AlgorithmHow It WorksBest For
Round RobinRequests go to servers in order: 1, 2, 3, 1, 2, 3…Servers with equal capacity
Weighted Round RobinSame but some servers get more traffic (proportional to weight)Servers with different specs
Least ConnectionsSend to the server with fewest active connectionsVarying request durations
IP HashHash the client IP to pick a server (same client always goes to same server)When we need sticky sessions
RandomPick a server randomlySurprisingly effective at scale

Round Robin is the simplest and works great when all servers are identical and requests take roughly the same time.

Least Connections is better when some requests take much longer than others (like file uploads vs simple GETs).

IP Hash ensures the same client always hits the same server. Useful when we have session data on the server (though we should prefer stateless servers + external session stores).

Health Checks

Load balancers periodically ping each server to check if it’s alive. If a server stops responding, the load balancer removes it from the rotation. When it comes back, it gets added again.

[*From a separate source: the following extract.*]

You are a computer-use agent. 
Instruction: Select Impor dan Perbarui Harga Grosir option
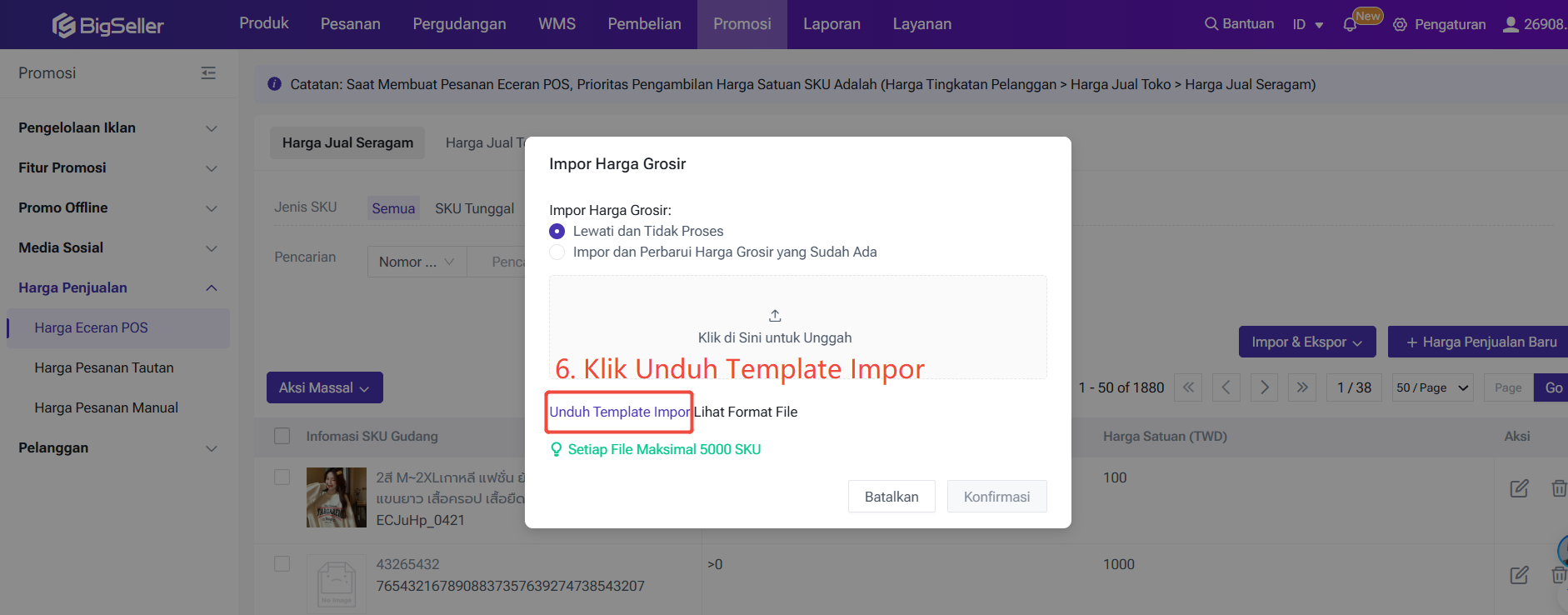coord(557,252)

LB → GET /health → Server 1: 200 OK  ✓ (keep in rotation)
LB → GET /health → Server 2: timeout ✗ (remove from rotation)
LB → GET /health → Server 3: 200 OK  ✓ (keep in rotation)

Load Balancer Redundancy

Wait — if the load balancer is a single point of failure, what do we do? We use two load balancers in an active-passive setup:

  • Active LB handles all traffic
  • Passive LB monitors the active one
  • If active goes down, passive takes over (using a floating IP or DNS failover)

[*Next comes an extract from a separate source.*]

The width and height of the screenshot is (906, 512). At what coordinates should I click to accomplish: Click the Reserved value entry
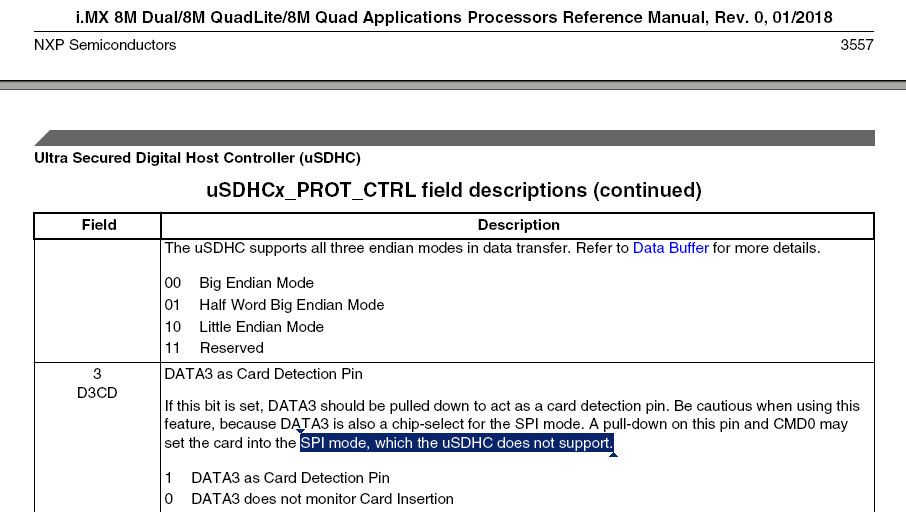click(x=231, y=348)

Some setups use active-active, where both LBs handle traffic simultaneously.

  • NGINX — Software LB, very popular, can also be a reverse proxy and web server
  • HAProxy — High-performance software LB, used by GitHub and Stack Overflow
  • AWS ALB/NLB — Managed cloud LBs (ALB = L7, NLB = L4)
  • Caddy — Modern LB with automatic HTTPS

In simple language, a load balancer is like a traffic cop for our servers. It spreads the work evenly, routes around failures, and lets us add more servers whenever we need more capacity. It’s one of the first things we add when scaling beyond a single server.